Ils sont six – les « suspects », nous dit-on sur la feuille de salle. Suspects dont fait partie la victime même, Stéphane Dosis, assassiné dans un hôtel de thalassothérapie. Six personnages qui se succèdent, obéissant à l’injonction désincarnée d’une voix off d’ordinateur, pour l’interrogatoire et la reconstitution du meurtre, dans un croisement de Rashōmon et d’Hercule Poirot. Roman-mystère géant qui prend place au sein d’un décor magrittesque où des escaliers suspendus côtoient des écrans, des chronomètres décalés et des mannequins gonflables. Le tout dans une grande cage de scène d’un blanc immaculé d’hôpital ou de spa dystopique. La même voix numérique nous enjoint, nous public, de les observer se mouvoir, de les imaginer dans la peau du meurtrier, bref de les examiner à la loupe, tels des profilers ou des scientifiques face à des sujets atteints d’une pathologie inconnue.

Ces apparitions de personnages sont un concentré de cynisme, d’humour absurde et de surréalisme onirique

Vimala Pons va d’incarnation en incarnation, sous une galerie de masques en latex ultra-réalistes et de costumes à couches successives, sa voix déformée adoptant divers accents. Outre la victime Stéphane, troll en ligne de son vivant, se présentent devant nous un hydrothérapeute canin, un représentant en assurance irlandais, une retraitée, le chef de la sécurité, et, en ouverture, une Angela Merkel introspective en pleine crise, qui nous confie ses rêves et se met à nu. Ces apparitions coiffées d’extravagants objets sont un concentré de cynisme, d’humour absurde et de surréalisme onirique. Entre chacune d’elle, l’actrice réapparaît, quittant pour quelques minutes le masque et le cadre narratif, sautant allégrement d’un niveau de représentation à un autre pour se situer elle-même dans son monde scénique. Chaque transformation d’un personnage à un autre, hors-champ, est enfin l’occasion d’un moment cyber-punk d’analyse désincarnée, où le plateau semble soudain doté d’une pensée informatique. Un dispositif exigeant, qui finit certes par s’essouffler quelque peu, sans pour autant perdre de son originalité.

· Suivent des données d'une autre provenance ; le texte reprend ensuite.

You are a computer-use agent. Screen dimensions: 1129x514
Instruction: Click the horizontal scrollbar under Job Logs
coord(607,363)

Jouissance du faire-semblant

Ce qui relie tous ces personnages, mis à part le fait divers, c’est le fameux « périmètre de Denver » qui donne son titre à la pièce : concept proprement fabuleux inventé pour l’occasion. Le périmètre de Denver est cette zone de l’esprit dans laquelle on pénètre lorsqu’on ment, une brèche mentale spatio-temporelle où l’on jouit de faire semblant. Chacun.e y va ainsi de sa petite confidence sur son propre périmètre de Denver : un tel aime inventer des chansons, une telle dire des fausses citations du Dalaï-Lama, un autre aime faire semblant d’avoir entendu et « parler en yaourt juste pour faire chier », un autre encore citer des pourcentages sans savoir s’ils sont justes…

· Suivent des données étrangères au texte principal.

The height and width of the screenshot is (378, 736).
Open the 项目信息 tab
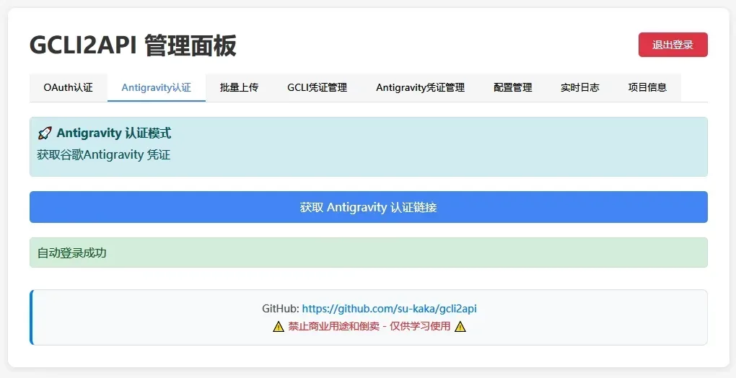647,87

Le périmètre de Denver, ne serait-ce pas l’endroit d’où la comédienne à proprement parler joue ?

C’est dans cette jouissance du faire-semblant que le spectacle de Vimala Pons fait mouche. Le dispositif de la reconstitution, où « tout est exact mais rien n’est vrai », se révèle assez vite méditation philosophique à la recherche de l’humain et de son identité, construite sur des failles (psychologiques) bien plus que sur du solide. Une expérience on ne peut plus brillante qu’elle est théâtrale par essence : le périmètre de Denver, au fond, ne serait-ce pas l’endroit d’où la comédienne (et tout acteur) à proprement parler joue, le plaisir qu’elle prend dans ce mensonge constitutif de l’artifice de la représentation ? Au fond, à rebours du but de l’enquête policière classique, nous n’avons que faire de la vérité, puisque le faux vibre bien plus fort – ce qui permet à Vimala Pons d’affirmer, comme une déclaration d’amour à l’art de la scène : « Mentir, c’est rééquilibrer le réel dans ce qu’il a de trop insatisfaisant. »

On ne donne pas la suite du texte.